SR-2C O Plasmídeo de Ativação CRISPR (h) é um sistema mediador de ativação sinérgica (SAM) de três plasmídeos, concebido para a regulação positiva transcricional altamente eficiente e específica do locus HTR2C em linhas celulares humanas. O sistema é construído em torno de uma Cas9 cataliticamente inativa (dCas9) portadora de duas mutações inativadoras (D10A e N863A) que eliminam a atividade nuclease, preservando simultaneamente a ligação ao ADN. Esta dCas9 é fundida com VP64, um potente ativador transcricional, e é coexpressa com um gene de resistência à blasticidina para seleção. O segundo plasmídeo codifica a proteína de fusão MS2-p65-HSF1, um complexo ativador secundário que atua em conjunto com o dCas9-VP64, juntamente com um gene de resistência à higromicina.
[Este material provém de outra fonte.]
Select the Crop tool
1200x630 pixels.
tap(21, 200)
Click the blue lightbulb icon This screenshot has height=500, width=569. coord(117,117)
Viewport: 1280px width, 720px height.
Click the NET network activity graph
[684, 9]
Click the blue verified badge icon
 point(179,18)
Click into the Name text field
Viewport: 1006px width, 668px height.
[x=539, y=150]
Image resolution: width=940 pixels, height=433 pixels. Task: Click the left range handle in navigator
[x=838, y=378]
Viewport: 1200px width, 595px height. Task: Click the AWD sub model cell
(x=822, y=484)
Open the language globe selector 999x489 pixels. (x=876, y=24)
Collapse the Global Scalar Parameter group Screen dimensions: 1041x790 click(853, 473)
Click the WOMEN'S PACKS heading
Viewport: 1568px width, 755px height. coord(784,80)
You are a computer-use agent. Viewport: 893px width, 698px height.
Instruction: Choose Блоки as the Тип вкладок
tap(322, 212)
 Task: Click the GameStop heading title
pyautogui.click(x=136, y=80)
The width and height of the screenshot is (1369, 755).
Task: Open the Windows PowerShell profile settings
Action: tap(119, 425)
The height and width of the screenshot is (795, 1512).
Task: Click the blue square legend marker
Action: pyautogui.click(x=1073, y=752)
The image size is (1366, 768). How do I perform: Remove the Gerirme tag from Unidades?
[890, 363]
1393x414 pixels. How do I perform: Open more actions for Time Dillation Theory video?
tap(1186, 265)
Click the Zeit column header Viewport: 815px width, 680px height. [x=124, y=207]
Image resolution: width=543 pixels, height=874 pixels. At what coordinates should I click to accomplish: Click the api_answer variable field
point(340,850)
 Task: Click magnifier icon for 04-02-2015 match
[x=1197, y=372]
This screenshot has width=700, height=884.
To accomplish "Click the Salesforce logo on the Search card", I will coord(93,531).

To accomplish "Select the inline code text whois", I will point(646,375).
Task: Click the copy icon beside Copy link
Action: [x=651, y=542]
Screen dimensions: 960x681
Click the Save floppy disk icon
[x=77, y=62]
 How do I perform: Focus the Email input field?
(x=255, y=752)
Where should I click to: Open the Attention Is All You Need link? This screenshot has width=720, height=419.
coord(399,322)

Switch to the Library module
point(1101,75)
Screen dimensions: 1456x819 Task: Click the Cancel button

O terceiro plasmídeo codifica um sgRNA de 20 nt específico para o alvo, fundido a dois aptâmeros de RNA MS2 que recrutam o complexo MS2-p65-HSF1 para o local de ativação, acompanhado por um gene de resistência à puromicina. Os três plasmídeos são administrados numa proporção de massa de 1:1:1 para uma expressão equilibrada de todos os componentes do sistema.
Uma vez montado no locus alvo, o complexo SAM liga-se a cerca de 200 pb a montante do local de início da transcrição HTR2C, onde VP64, p65 e HSF1 atuam em conjunto para recrutar a maquinaria transcricional e impulsionar a regulação positiva da expressão endógena de SR-2C. Ao contrário da Cas9 com atividade nuclease, o dCas9 não introduz quebras de cadeia dupla nem modifica a sequência genómica, preservando o locus HTR2C nativo e permitindo o estudo de respostas transcricionais dependentes de SR-2C no locus endógeno, tornando-o uma ferramenta valiosa para estudos funcionais, identificação de genes-alvo e modelagem da restauração da via SR-2C em células tumorais com expressão de HTR2C silenciada ou reduzida.
Apenas para uso em investigação. Não se destina a uso diagnóstico ou terapêutico.